For the second half of 2020, and for 2021, the question for EM debt investors is: what will happen after the initial shock and after the phase of fiscal and monetary response? There is currently little certainty about the nature of economic growth we will return to, and there is danger in trying to make a forecast. Much will depend on the extent of the lockdown, and on the permanent damage to certain industries. Things that were taken for granted, such as supply lines and tourism (which are very important parts of some EM economies), will be different and the global economy will need some time to adjust. We will monitor each country and how they manage the next phase, what structures they will put in place after the fiscal and monetary phase. Structural reforms will be needed to ensure that the growth rate in EM countries will be sufficient to manage the higher debt burden.

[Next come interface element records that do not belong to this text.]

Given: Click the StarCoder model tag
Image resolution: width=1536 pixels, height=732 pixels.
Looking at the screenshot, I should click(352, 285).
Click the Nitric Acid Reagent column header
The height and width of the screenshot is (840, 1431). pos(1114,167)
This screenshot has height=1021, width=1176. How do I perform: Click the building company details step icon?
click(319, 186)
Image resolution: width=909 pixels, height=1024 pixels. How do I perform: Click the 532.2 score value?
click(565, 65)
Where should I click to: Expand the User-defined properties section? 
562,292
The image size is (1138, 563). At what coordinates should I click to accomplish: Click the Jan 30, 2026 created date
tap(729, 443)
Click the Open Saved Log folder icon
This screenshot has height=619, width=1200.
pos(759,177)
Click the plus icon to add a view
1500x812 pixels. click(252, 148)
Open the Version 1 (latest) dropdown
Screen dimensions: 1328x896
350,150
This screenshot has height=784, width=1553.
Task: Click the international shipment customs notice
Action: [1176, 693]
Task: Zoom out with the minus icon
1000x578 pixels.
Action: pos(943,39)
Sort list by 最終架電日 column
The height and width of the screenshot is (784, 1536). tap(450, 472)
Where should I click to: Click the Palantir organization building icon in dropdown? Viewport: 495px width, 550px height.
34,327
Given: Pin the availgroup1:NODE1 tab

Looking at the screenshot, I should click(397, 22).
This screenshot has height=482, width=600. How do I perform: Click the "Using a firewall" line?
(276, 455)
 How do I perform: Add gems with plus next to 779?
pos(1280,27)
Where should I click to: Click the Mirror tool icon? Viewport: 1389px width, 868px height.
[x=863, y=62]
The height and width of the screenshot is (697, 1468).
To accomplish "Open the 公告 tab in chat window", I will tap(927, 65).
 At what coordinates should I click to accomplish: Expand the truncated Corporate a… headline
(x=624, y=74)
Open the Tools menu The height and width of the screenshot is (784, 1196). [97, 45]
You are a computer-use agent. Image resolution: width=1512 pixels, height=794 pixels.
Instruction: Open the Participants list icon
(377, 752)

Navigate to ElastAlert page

We have split emerging markets in four clusters, ranging from those with sound balance sheets and that we believe will recover relatively well, such as Colombia, Panama, Chile, Qatar, Abu Dhabi, Uruguay, to those who present a much higher credit risk, already reflected in debt reprofiling in places such as Argentina, Ecuador, Lebanon, Venezuela and Zambia.

In March, EM asset prices were cheap, in some cases cheaper than they were during the global financial crisis. Now there has been a decent recovery and some of the extra premium has been reabsorbed. Nonetheless, the income in EM high yield is still very attractive. Sovereign valuations are still cheap, but with good reason, as they are at the weaker end of the spectrum in the asset class. Looking at corporate, the underlying fundamentals are a lot better than what is implied by valuations and the default rates are not as high. There is value to be found in EM debt over the coming months, but security selection must be at the forefront of any investment approach. The US elections and the full effect of the Covid-19 may generate some noise and additional risks in the second half of 2020, so a cautious approach is warranted and investors will need to be very selective when searching for yield in EM debt.

Fallen angels let fixed income returns fly
Paul Benson, Head of Fixed Income Efficient Beta at Mellon

• Today’s economic environment has prompted credit rating agencies to downgrade a substantial amount of debt from companies.
• Three reasons support investing in fallen angels right now: the increase in downgrades, the attractive spreads and the Fed buying high yield bonds.

As a company’s financial performance deteriorates, whether it’s due to a black swan event or a gradual weakening of their balance sheet, rating agencies will downgrade its bonds. This can create a forced-selling scenario among investors who can no longer continue to hold these bonds.

The U.S. investment grade bond market is roughly US$6 trillion in size and nearly five times the size of the high-yield market. Forced selling can send ripples of disruption through the high yield market, creating a supply-demand imbalance.

This ‘technical indigestion’ typically results in about 150 basis points (bps) of discount relative to where fair value should be for these bonds.  The key is to invest broadly, in a highly diversified manner, to exploit this unique structural alpha opportunity while minimizing idiosyncratic risk.

There are three reasons why the time could be right to invest in fallen angels.

  1. With ongoing uncertainty about the economic recovery during this COVID-19 pandemic, companies are issuing bonds at a record pace in order to build a cash buffer to weather the storm. Lower top-line growth for the foreseeable future combined with weaker balance sheets will likely result in a continuation of the elevated pace of downgrades.

  2. While Fallen Angel OAS spreads have retraced from the triple-digit highs seen in March, current levels are still wide relative to history and offer an attractive entry point for investors.

The Federal Reserve continues to show support for US credit, including Fallen Angel bonds, as they evolve their purchase program. This has helped to mitigate downside risk, which should allow technically oversold Fallen Angel bonds a faster path to mean reversion.